> [What is being asked]: Reproduce the entries below word for word, from the first line up to and including the line that contains "Image resolution: width=1280".

> [Exercise data]:
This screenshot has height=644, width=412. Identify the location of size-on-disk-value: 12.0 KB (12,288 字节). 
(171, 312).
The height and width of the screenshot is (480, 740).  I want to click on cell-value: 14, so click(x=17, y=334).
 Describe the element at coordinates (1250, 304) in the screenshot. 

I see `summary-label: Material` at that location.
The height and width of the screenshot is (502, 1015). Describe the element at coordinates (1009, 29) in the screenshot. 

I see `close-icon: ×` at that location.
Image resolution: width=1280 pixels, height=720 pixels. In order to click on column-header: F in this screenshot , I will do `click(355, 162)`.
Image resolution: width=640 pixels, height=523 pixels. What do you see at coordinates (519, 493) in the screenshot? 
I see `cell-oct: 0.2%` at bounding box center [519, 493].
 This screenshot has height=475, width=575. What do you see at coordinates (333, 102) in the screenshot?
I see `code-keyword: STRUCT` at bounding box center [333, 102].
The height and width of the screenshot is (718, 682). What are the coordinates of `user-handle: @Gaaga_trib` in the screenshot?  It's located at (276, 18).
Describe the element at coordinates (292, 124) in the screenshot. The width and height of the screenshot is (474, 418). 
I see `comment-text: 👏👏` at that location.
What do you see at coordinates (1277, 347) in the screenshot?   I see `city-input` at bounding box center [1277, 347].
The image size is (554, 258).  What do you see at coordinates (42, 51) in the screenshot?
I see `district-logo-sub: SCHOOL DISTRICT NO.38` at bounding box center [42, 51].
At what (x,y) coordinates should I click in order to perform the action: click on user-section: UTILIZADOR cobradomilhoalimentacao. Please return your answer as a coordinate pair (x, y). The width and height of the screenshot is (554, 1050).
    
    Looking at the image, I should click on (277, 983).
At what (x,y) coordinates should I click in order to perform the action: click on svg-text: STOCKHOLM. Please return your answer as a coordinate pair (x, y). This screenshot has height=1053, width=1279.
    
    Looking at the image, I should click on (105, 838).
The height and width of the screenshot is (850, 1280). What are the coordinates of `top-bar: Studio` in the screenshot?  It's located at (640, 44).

> [Response to this exercise]:
This screenshot has height=644, width=412. Identify the location of size-on-disk-value: 12.0 KB (12,288 字节). 
(171, 312).
The height and width of the screenshot is (480, 740).  I want to click on cell-value: 14, so click(x=17, y=334).
 Describe the element at coordinates (1250, 304) in the screenshot. 

I see `summary-label: Material` at that location.
The height and width of the screenshot is (502, 1015). Describe the element at coordinates (1009, 29) in the screenshot. 

I see `close-icon: ×` at that location.
Image resolution: width=1280 pixels, height=720 pixels. In order to click on column-header: F in this screenshot , I will do `click(355, 162)`.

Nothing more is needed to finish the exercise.